ECLI:NL:GHARL:2019:680
Gerechtshof Arnhem-Leeuwarden
- Hoger beroep
- Rechtspraak.nl
Niet-ontvankelijkheid van het openbaar ministerie in sociale zekerheidsfraudezaak met benadelingsbedrag onder de € 50.000
In deze zaak heeft het Gerechtshof Arnhem-Leeuwarden op 28 januari 2019 uitspraak gedaan in hoger beroep tegen een vonnis van de politierechter in de rechtbank Midden-Nederland. De verdachte was vervolgd voor sociale zekerheidsfraude, waarbij het benadelingsbedrag lager was dan € 50.000. Volgens de Aanwijzing sociale zekerheidsfraude dienen dergelijke zaken in beginsel bestuurlijk te worden afgedaan, tenzij er sprake is van uitzonderingssituaties. Het hof heeft vastgesteld dat in deze zaak geen uitzonderingen van toepassing zijn, waardoor het openbaar ministerie niet-ontvankelijk werd verklaard in de vervolging van de verdachte.

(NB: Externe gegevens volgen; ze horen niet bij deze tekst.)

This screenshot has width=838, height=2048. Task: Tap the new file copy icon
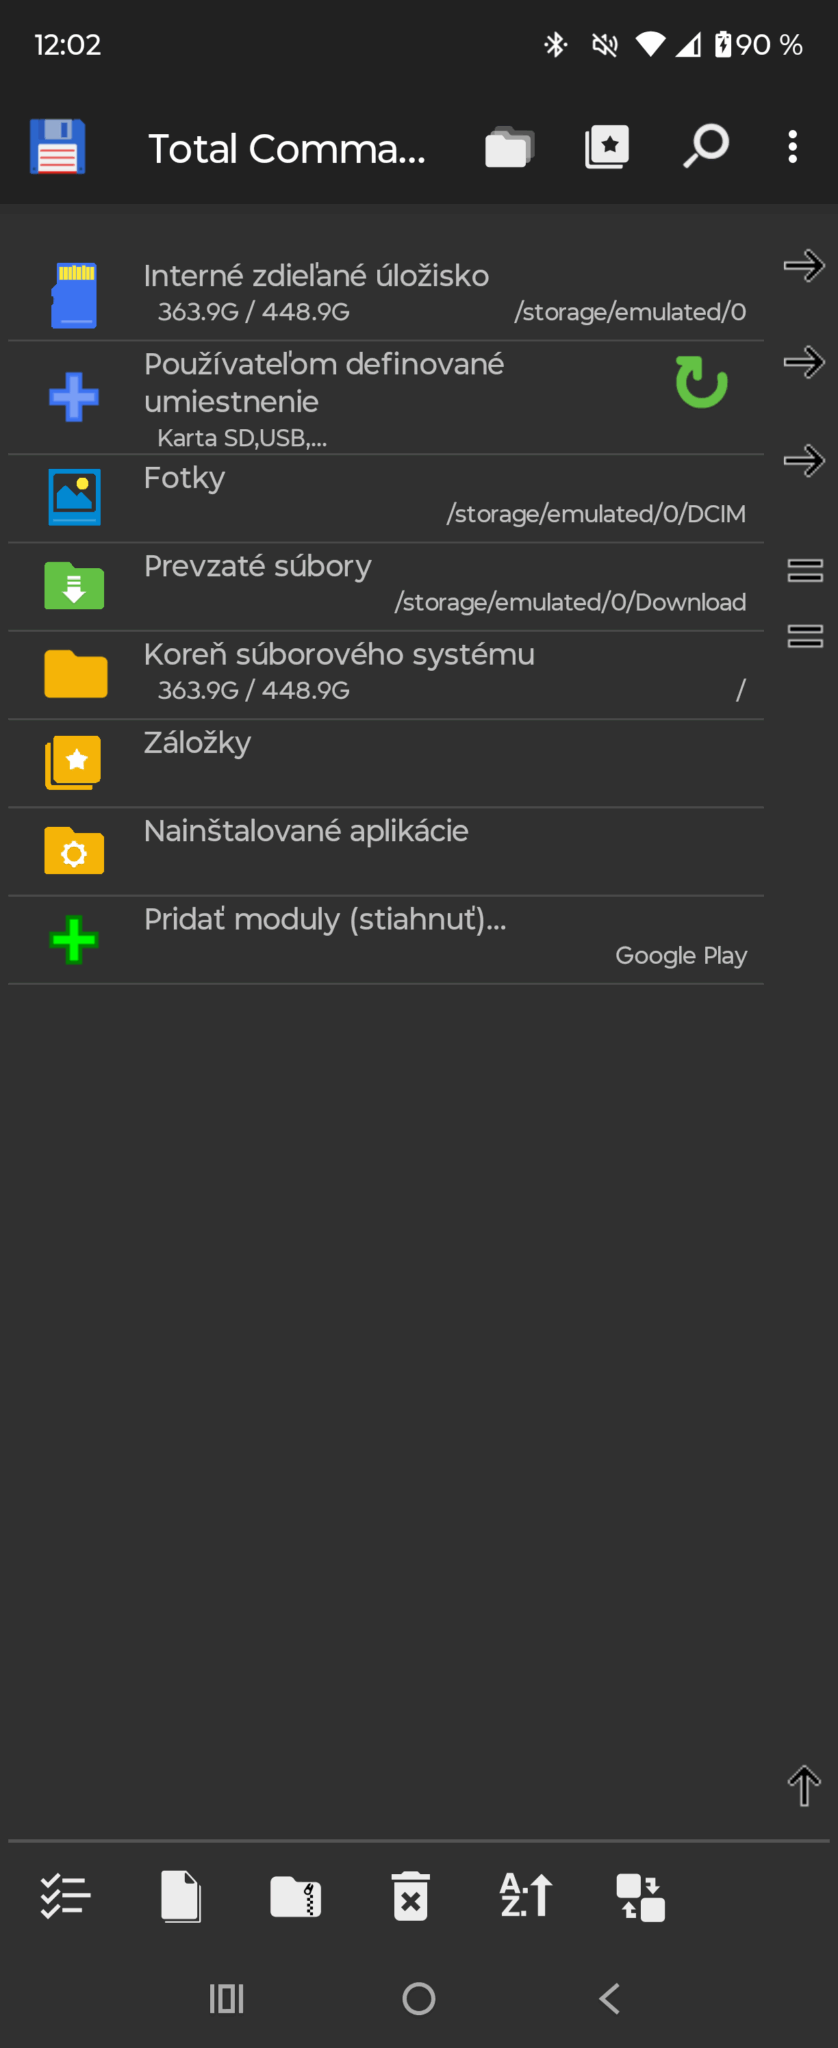(x=181, y=1896)
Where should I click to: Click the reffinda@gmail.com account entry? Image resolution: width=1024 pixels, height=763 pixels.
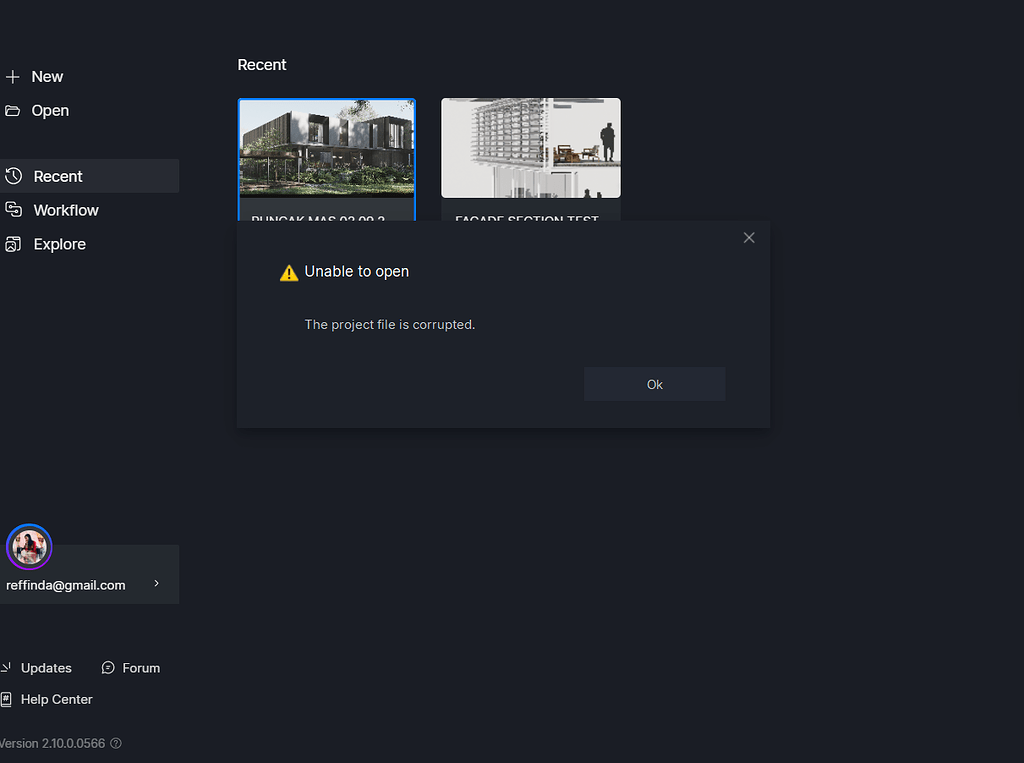[66, 584]
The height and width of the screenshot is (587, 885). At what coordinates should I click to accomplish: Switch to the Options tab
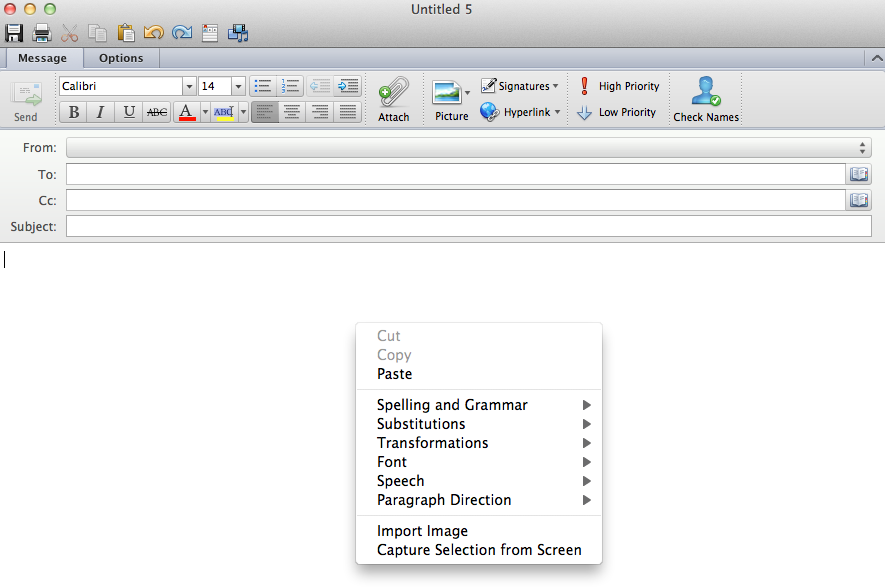click(x=121, y=58)
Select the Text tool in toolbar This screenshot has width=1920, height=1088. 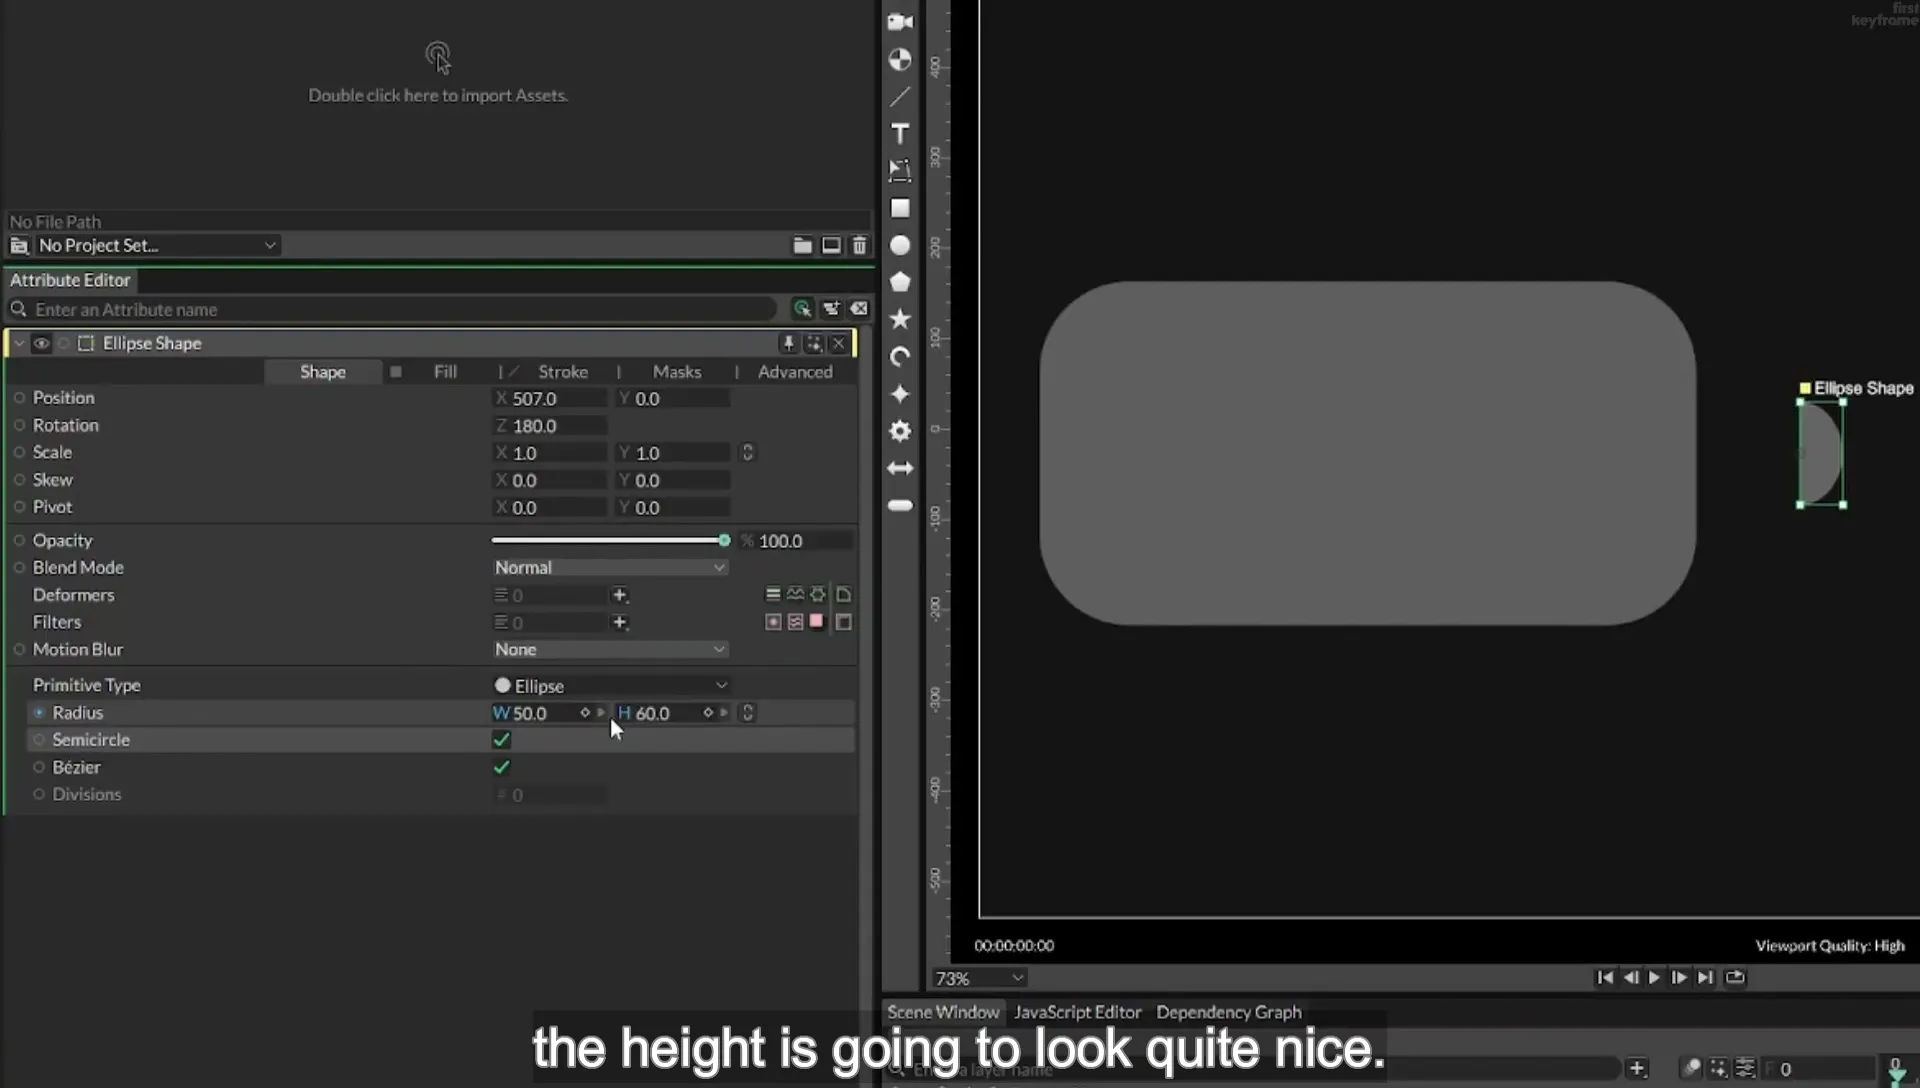click(x=900, y=134)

De raadsvrouw van de verdachte voerde aan dat de vervolging in strijd was met de Aanwijzing, aangezien het benadelingsbedrag onder de € 50.000 lag en er geen uitzonderingsgrond aanwezig was. De advocaat-generaal stelde echter dat er wel sprake was van uitzonderingen, omdat er strafvorderlijke dwangmiddelen waren toegepast. Het hof oordeelde dat de toepassing van deze dwangmiddelen op zichzelf niet voldoende was om van de hoofdregel af te wijken. Het hof concludeerde dat de verdachte in strijd met de Aanwijzing was vervolgd en dat het openbaar ministerie niet-ontvankelijk verklaard moest worden.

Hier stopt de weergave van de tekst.